İddiaya göre bunlardan biri olan Rothschildler 19. yüzyıl boyunca, hem özelde, hem modern tarihte en büyük serveti oluşturmuşlardır.  Bu servetin arkasında neler olduğu, bu servetle ne gibi faaliyetlerde bulunduklarına dair pek çok dedikodu vardır. Ancak wikipedia.tr’de özellikle dikkat çeken bir bölüm var ki, döviz alım satımı ile uğraşan kimselerin gözünden kaçması imkansızdır. Tabi bu linki okumuşlarsa!

“Rothschildlerin en kârlı hareketlerinden birinin temeli, İngiliz zaferi halka duyurulduktan sonra atıldı. Nathan Rothschild, barışı takiben azalacak devlet borçlanmasının, savaş ertesi yurtiçi ekonomisinin yeniden yapılanmasını sona erdirecek iki yıllık dengelenme sürecinin ardından, İngiliz devlet bonolarında bir fırlama yaratacağını hesapladı. Finansal tarihin en cüretkar hareketlerinden biri olarak kabul edilen bir adımla, Nathan derhal devlet bono piyasasını o zaman için oldukça yüksek görünen bir fiyata satın alıp, iki yıl bekledikten sonra 1817'de piyasalardaki kısa bir fırlamanın tepesinde %40 kâr marjı ile sattı. Rothschild ailesinin elinde bulunan "kaldıraç" amaçlı kullanılacak (leverage) para düşünüldüğünde, bu kârın getirisinin ne kadar büyük olduğu anlaşılabilir.”

Forex ve Kaldıraçlı alım satım işlemleri

Esas itibariyle forex, bir ülkenin para birimi karşılığında başka bir ülke parasının alımı ya da satımı olarak tanımlanmaktadır. Forex, yani döviz alım satım işlemleri ticari, yatırım, riskten korunma ya da spekülatif amaçlarla dövize duyulan ihtiyaçtan dolayı yıllardır uluslararası kambiyo piyasalarında gerçekleştirilmektedir. En basit ifadesiyle, 1 ABD Doları=1.50 TL kurundan 150 TL karşılığı 100 ABD Doları alınması bir forex işlemidir.

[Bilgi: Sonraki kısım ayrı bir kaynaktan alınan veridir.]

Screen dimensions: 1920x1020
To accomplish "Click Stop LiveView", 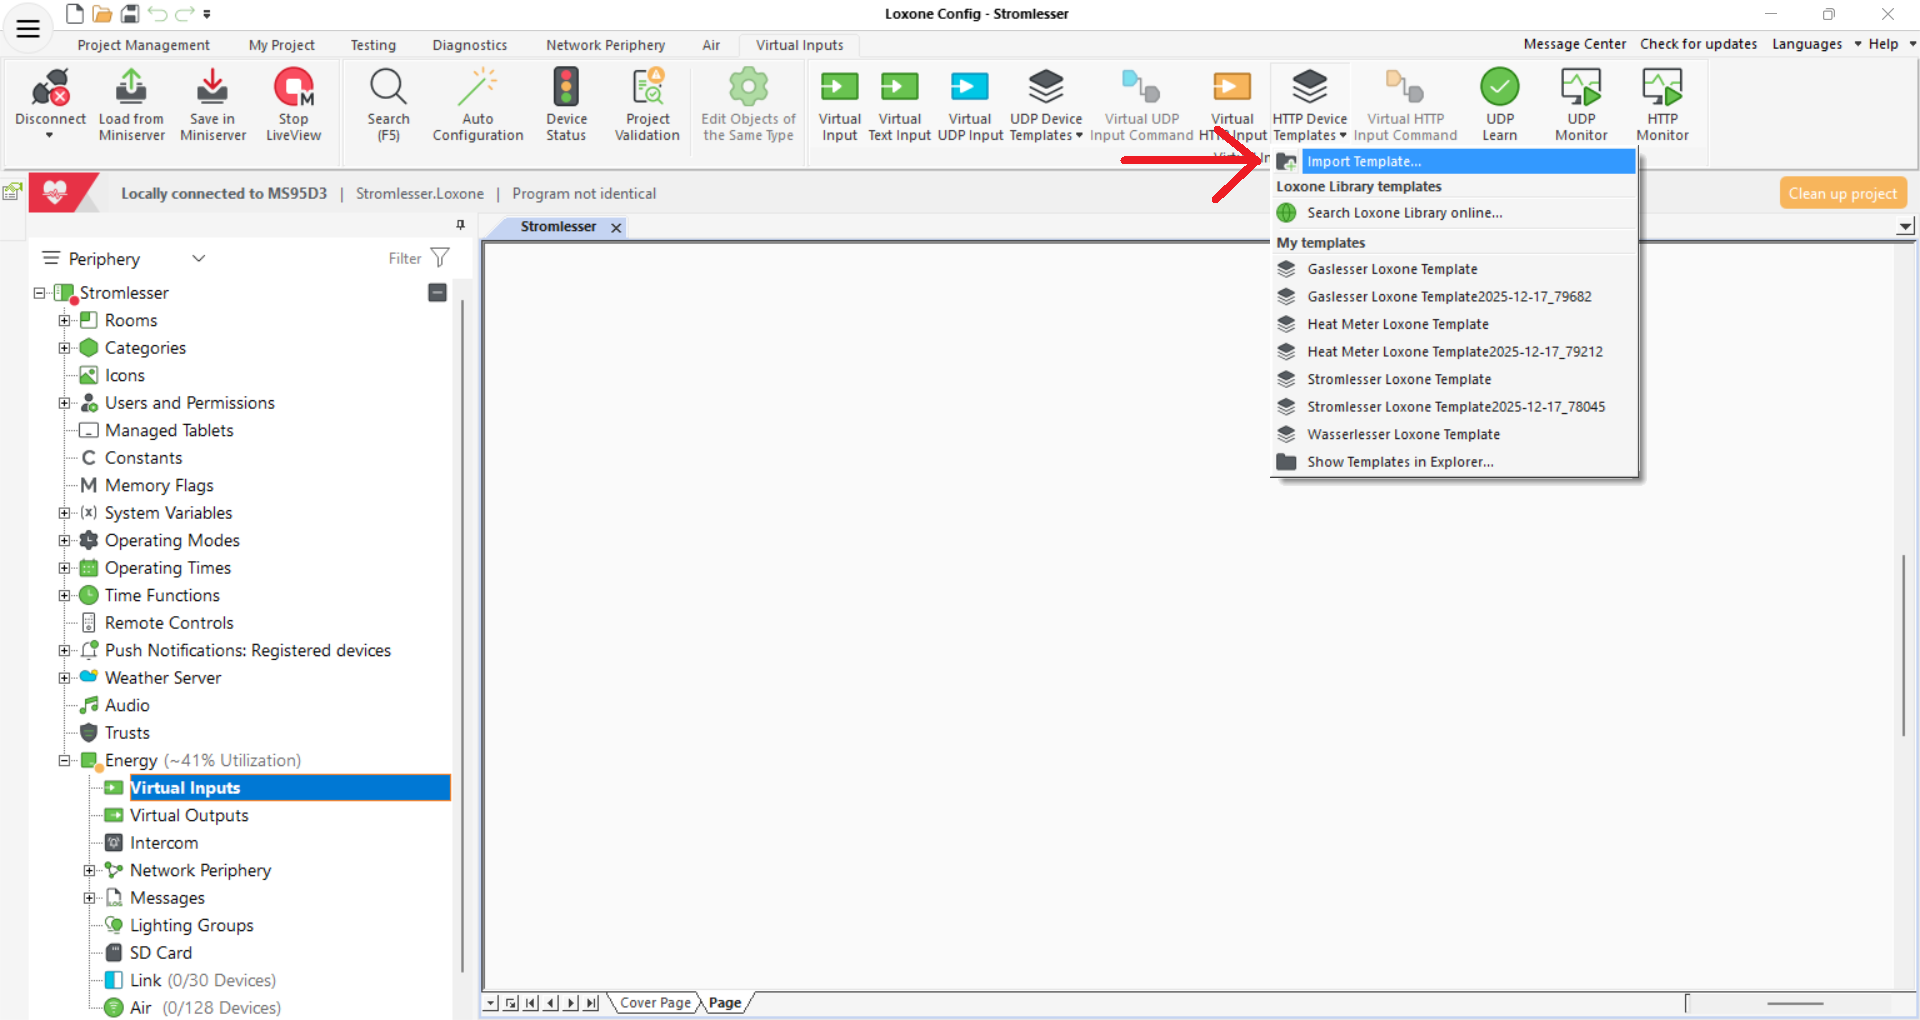I will [x=293, y=103].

Son yıllarda geleneksel kullanımından farklı bir şekilde yatırım amaçlı yapılan döviz işlemleri tüm dünyaya yayılmış ve yatırımcılar tarafından büyük rağbet görmüştür. Forex olarak adlandırılan bu işlemlerde iki ülke parasının birbirine ya da petrol, altın gibi emtia ve kıymetli madenlerin bir ülke parasına göre değeri alım satıma konu olmakta ve yatırımcılara yatırdıkları teminatın belirli bir katına kadar işlem yapma olanağı verilmektedir. Kaldıraç oranı olarak adlandırılan bu oran, bazen 1’e 50, 1’e 100 ve hatta 1’e 400’lere kadar ulaşabilmektedir.

Peki kaldıraç oranı yatırımcılara ne sağlar?

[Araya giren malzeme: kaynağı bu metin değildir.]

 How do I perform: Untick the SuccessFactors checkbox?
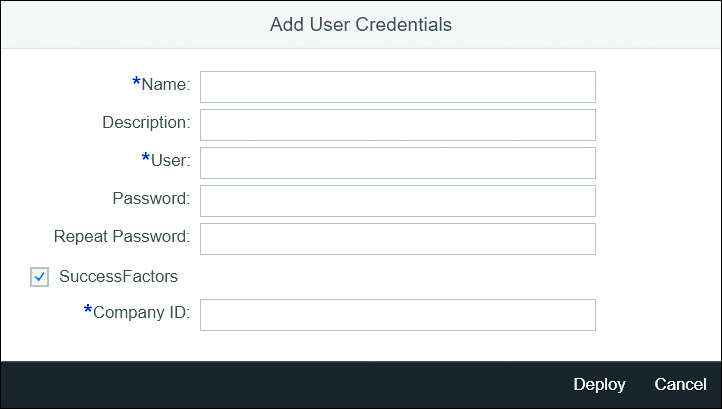click(40, 277)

Bunu bir örnekle açıklamak gerekirse;

Kaldıracın söz konusu olmadığı bir forex işleminde 1 ABD Doları=1,50 TL ise, elinizdeki 100 TL ile yaklaşık olarak 67 dolar alırsınız. Dolardan kâr elde etme düşüncesiyle bu işlemi yaparsanız, beklentiniz doların TL karşısında değer kazanmasıdır. Dolar 1.70 olursa, o zaman elinizdeki 67 dolarla 67x1.70=114 TL almanız mümkün hale gelir.  

Yani 14 TL kâr elde etmiş olursunuz.
Kaldıracın varlığı halinde ise; 1’e 100 kaldıraç oranıyla forex işlemi yaptıran kuruluş yatırımcısına şöyle bir teklifte bulunur:

1.000 TL karşılığında ben size 100.000 TL’lik işlem yaptıracağım ve döviz satacağım. Ama dövizi banknot olarak vermeyeceğim. İşlemi yaptığınız kur üzerinde meydana gelen değişiklikler neticesinde bir kâr oluşursa onu ödeyeceğim. Yani 100.000 TL’yi vermiş ve karşılığında 1 ABD Doları=1.50 TL den 66.667 dolar almış gibi olacaksınız. Kur 1,60 olursa o zaman, 66.667 Dolar karşılığında 106.667 TL alacaksınız.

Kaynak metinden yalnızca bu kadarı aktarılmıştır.